### Material for this exercise
···

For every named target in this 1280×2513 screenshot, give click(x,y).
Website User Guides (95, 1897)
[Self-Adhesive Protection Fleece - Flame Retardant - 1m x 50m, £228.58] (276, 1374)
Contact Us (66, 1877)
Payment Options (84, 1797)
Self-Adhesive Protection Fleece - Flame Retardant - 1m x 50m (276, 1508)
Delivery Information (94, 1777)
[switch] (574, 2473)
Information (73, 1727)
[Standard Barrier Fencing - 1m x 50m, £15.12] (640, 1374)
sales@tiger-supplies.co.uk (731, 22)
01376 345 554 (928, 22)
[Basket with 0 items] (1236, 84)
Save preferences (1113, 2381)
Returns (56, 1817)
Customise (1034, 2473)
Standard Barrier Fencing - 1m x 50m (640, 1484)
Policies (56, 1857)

···

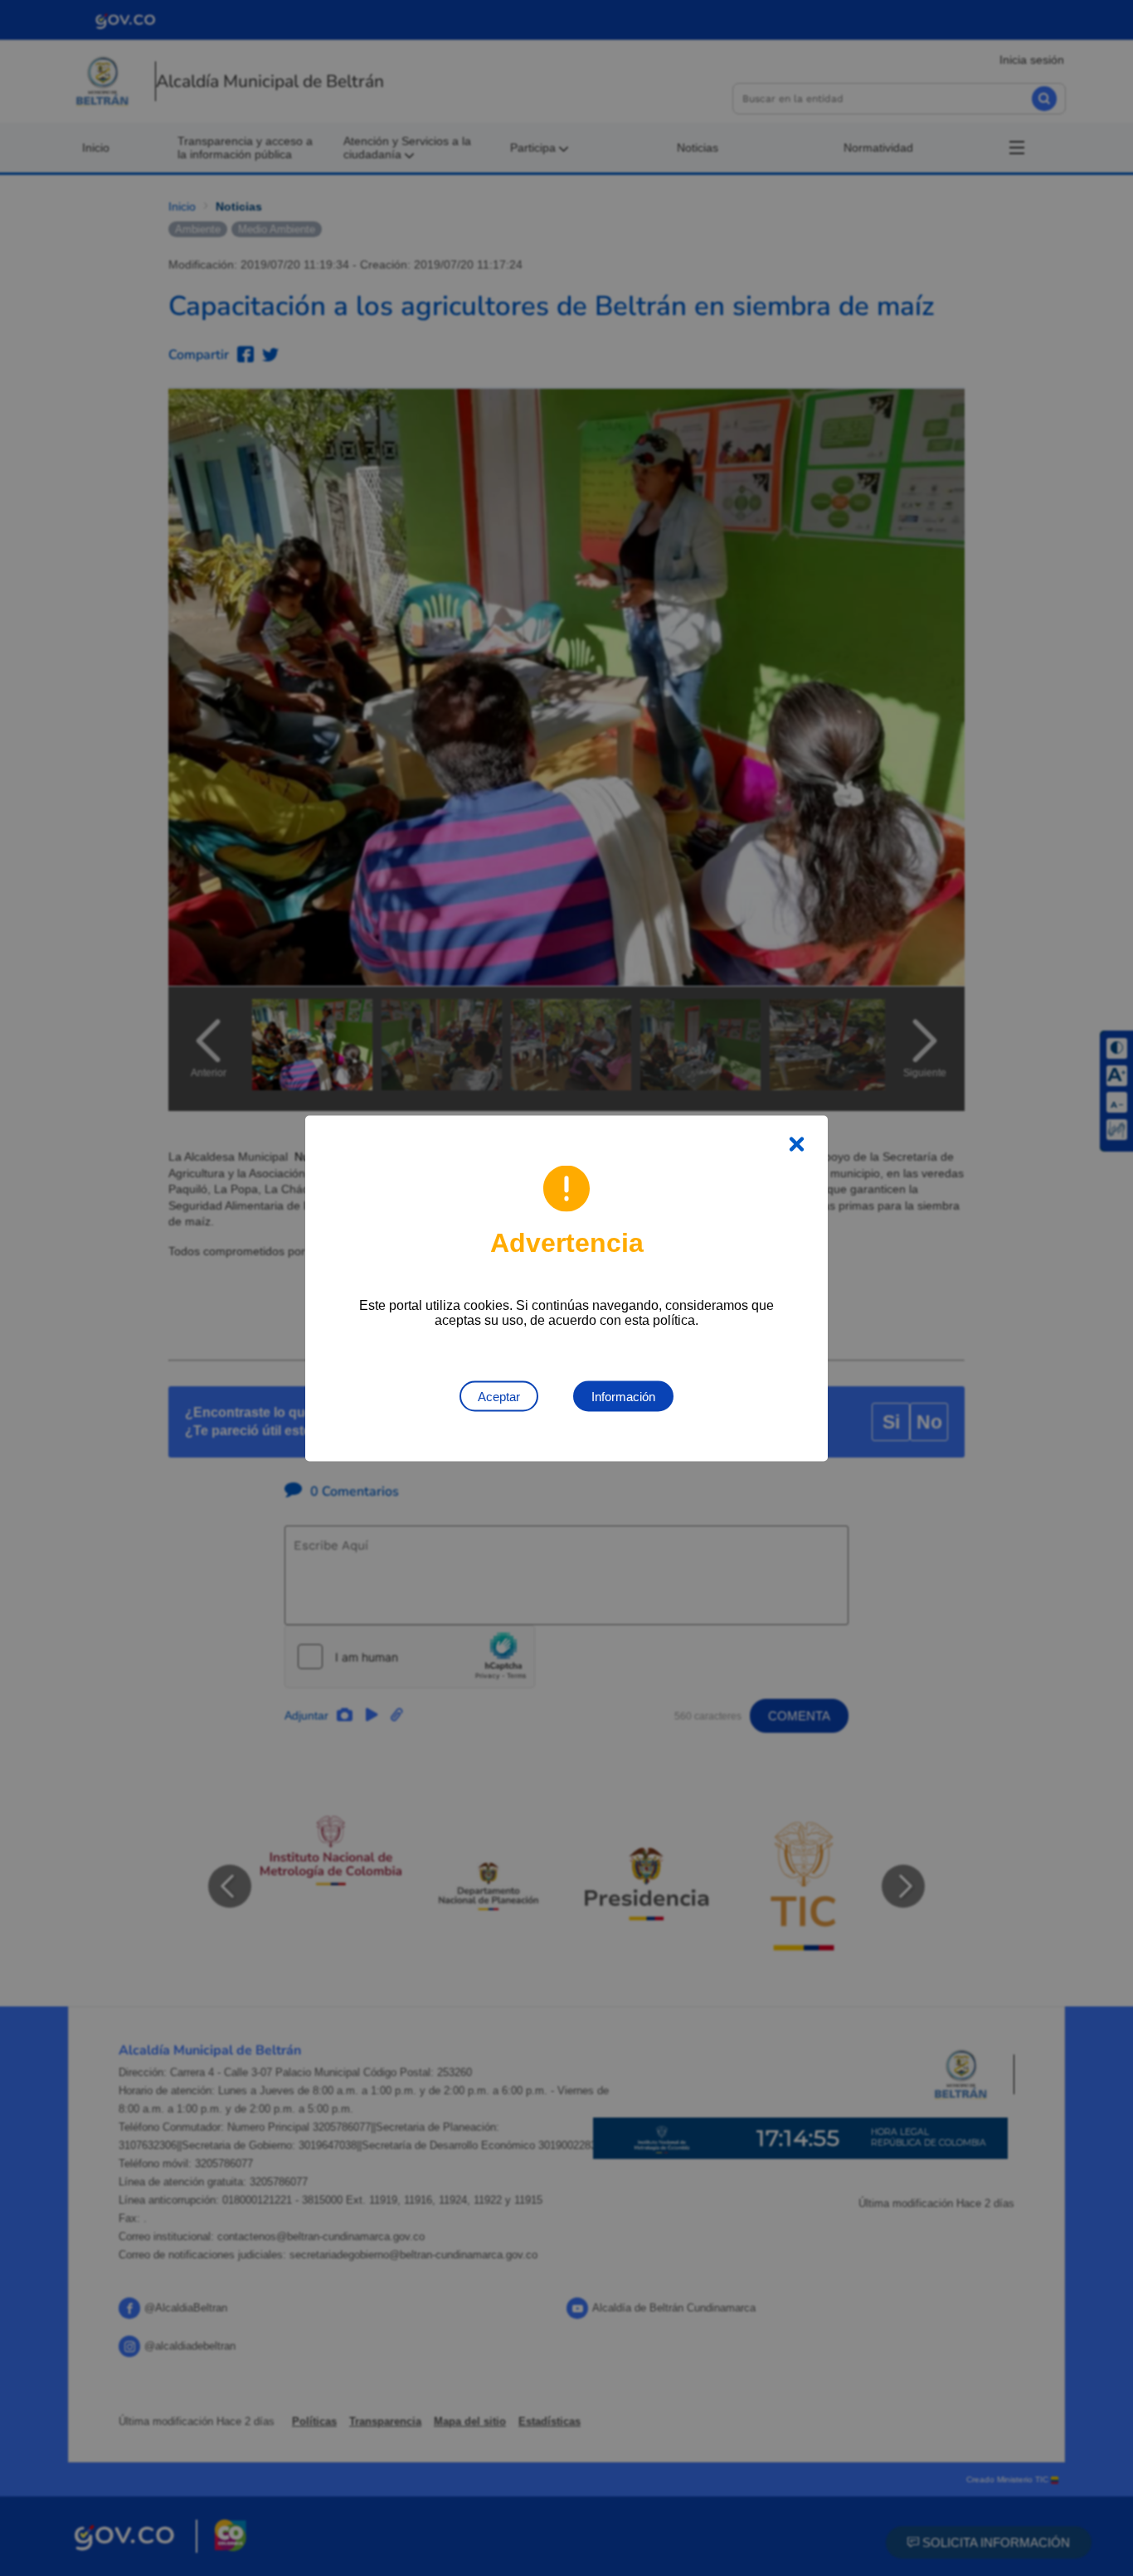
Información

···

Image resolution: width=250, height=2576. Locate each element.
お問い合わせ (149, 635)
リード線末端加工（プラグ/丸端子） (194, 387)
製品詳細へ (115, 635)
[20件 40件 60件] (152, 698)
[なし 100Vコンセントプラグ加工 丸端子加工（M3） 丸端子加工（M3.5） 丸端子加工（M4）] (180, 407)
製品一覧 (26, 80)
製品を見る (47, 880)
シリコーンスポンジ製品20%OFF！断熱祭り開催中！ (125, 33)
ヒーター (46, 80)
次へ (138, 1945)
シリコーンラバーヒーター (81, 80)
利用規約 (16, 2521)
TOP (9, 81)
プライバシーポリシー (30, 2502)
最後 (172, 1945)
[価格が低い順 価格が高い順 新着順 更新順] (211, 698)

···

### What to work on
The lines above that hold "Flame" are the result; show every one of them.

### Answer space
[Self-Adhesive Protection Fleece - Flame Retardant - 1m x 50m, £228.58] (276, 1374)
Self-Adhesive Protection Fleece - Flame Retardant - 1m x 50m (276, 1508)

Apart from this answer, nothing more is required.